Ancien linteau de la porte de la chapelle des Templiers – hameau du Rozet.

En dessous, le retournement de cette pierre donne une première idée de son aspect originel

 

J’ai eu alors l’idée de recréer l’aspect que pouvait avoir la porte de la chapelle des Templiers. C’est une reconstitution laissant évidemment une large part à l’imaginaire, le seul vestige visible étant le linteau. Donc je suis parti d’une façade de maison ancienne, dans la même région, en considérant qu’elle devait quelque peu ressembler à la chapelle des Templiers.
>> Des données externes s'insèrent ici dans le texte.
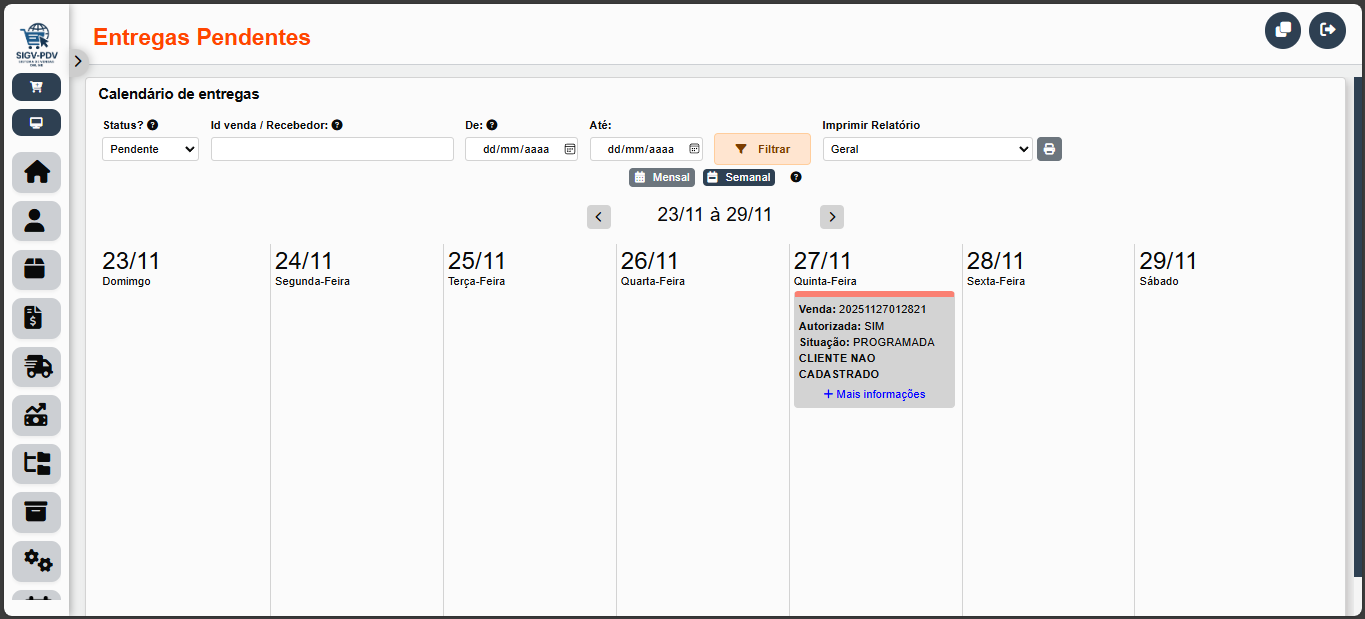Viewport: 1365px width, 619px height.
Task: Open the gears settings icon in sidebar
Action: pos(36,561)
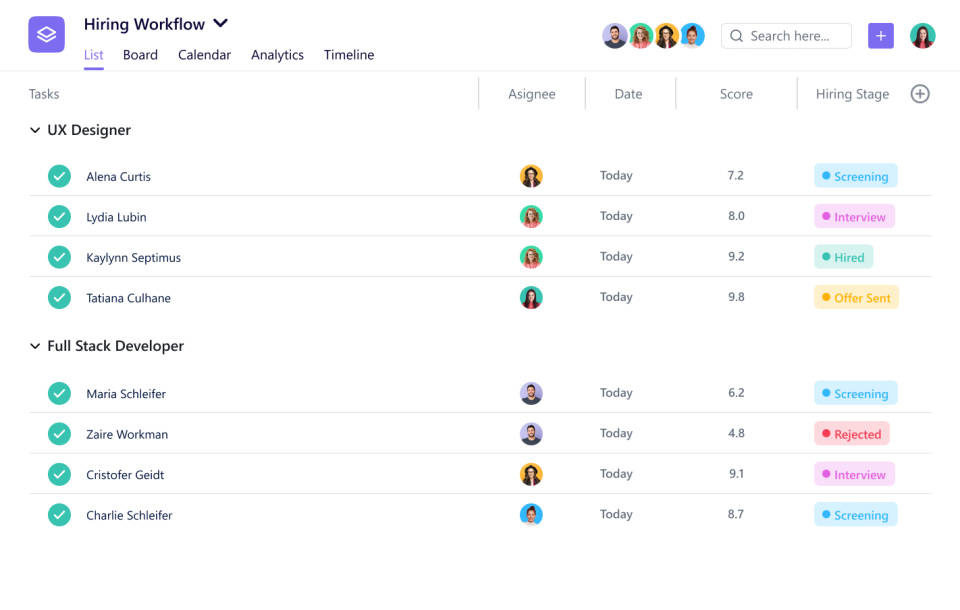Toggle the checkmark for Alena Curtis

pos(59,176)
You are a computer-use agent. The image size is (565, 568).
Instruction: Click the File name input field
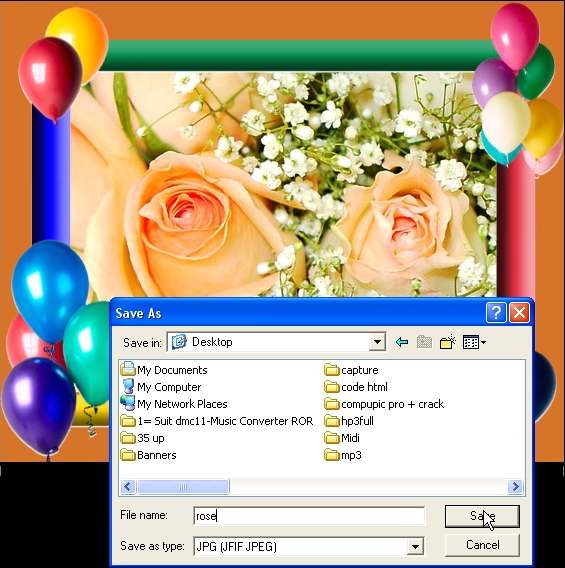click(309, 515)
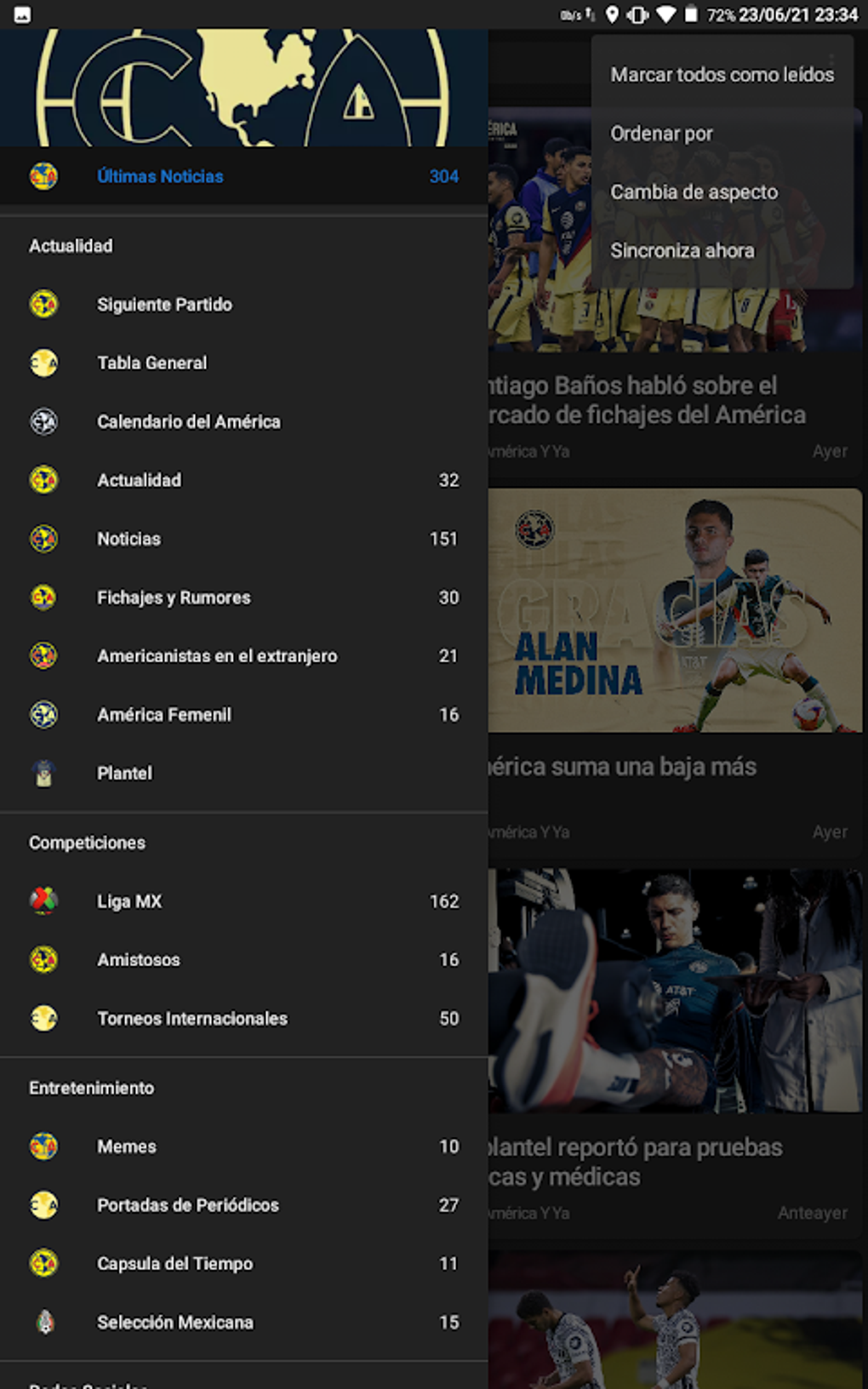Click the Memes crest icon

43,1146
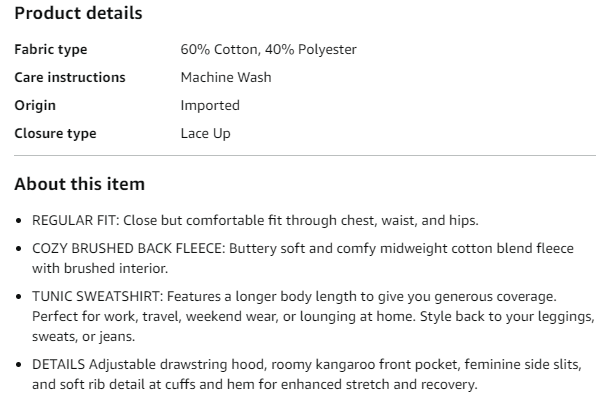This screenshot has height=400, width=608.
Task: Click the Lace Up value
Action: pyautogui.click(x=206, y=133)
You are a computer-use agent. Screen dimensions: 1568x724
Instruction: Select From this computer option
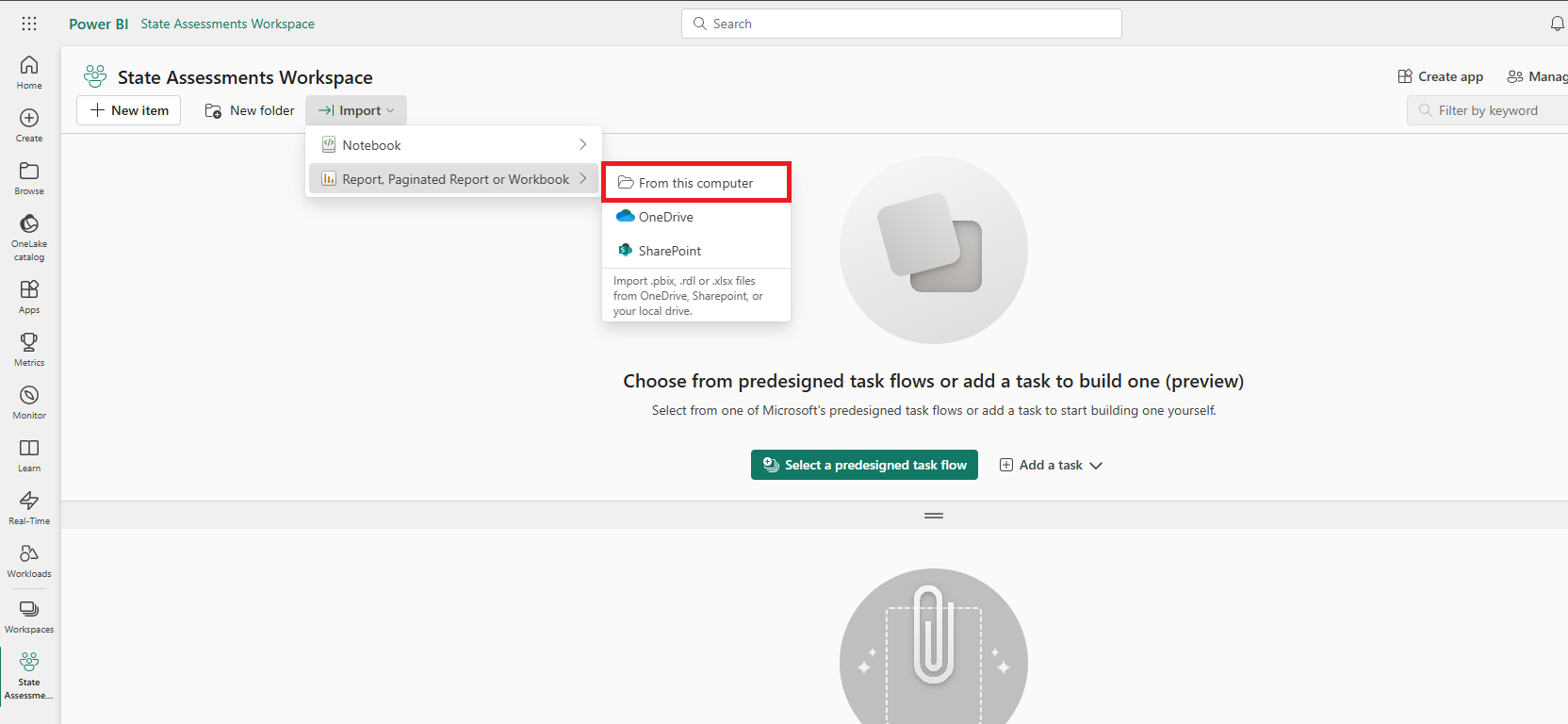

J’y ai intégré le linteau récupéré sur la photo du Rozet, convenablement retourné. Puis je l’ai copié, inversé et raccourci pour créer l’autre partie. Manquait la clé de voûte que j’ai dû « fabriquer » à partir du linteau. Pour les montants j’ai dû créer des images de synthèse. Vous seriez bien étonnés de savoir comment… Restait la porte, les portes plutôt. Impossible de savoir à quoi elles ressemblaient. Alors j’ai utilisé l’une des portes de la cathédrale du Puy-en-Velay, en me disant que, datant de la même époque, elle devait offrir un air de famille certain. Quelques brins d’herbe à dessiner, quelques ombres à créer, et voici le résultat…

 

Porte de la chapelle des Templiers – reconstitution virtuelle

 

Avec ces reconstitutions, je n’ai pas la prétention d’avoir fait œuvre d’historien. J’ai bien conscience que l’imagination y joue quand même un certain rôle. Mais elles donnent quand même une bonne idée de ce à quoi devaient ressembler nos châteaux, places fortes, chapelles. Elles apportent aussi leur lot de regrets, ceux que ces merveilles ne soient pas préservées, tant elles constitueraient aujourd’hui un attrait touristique supplémentaire pour le Pilat.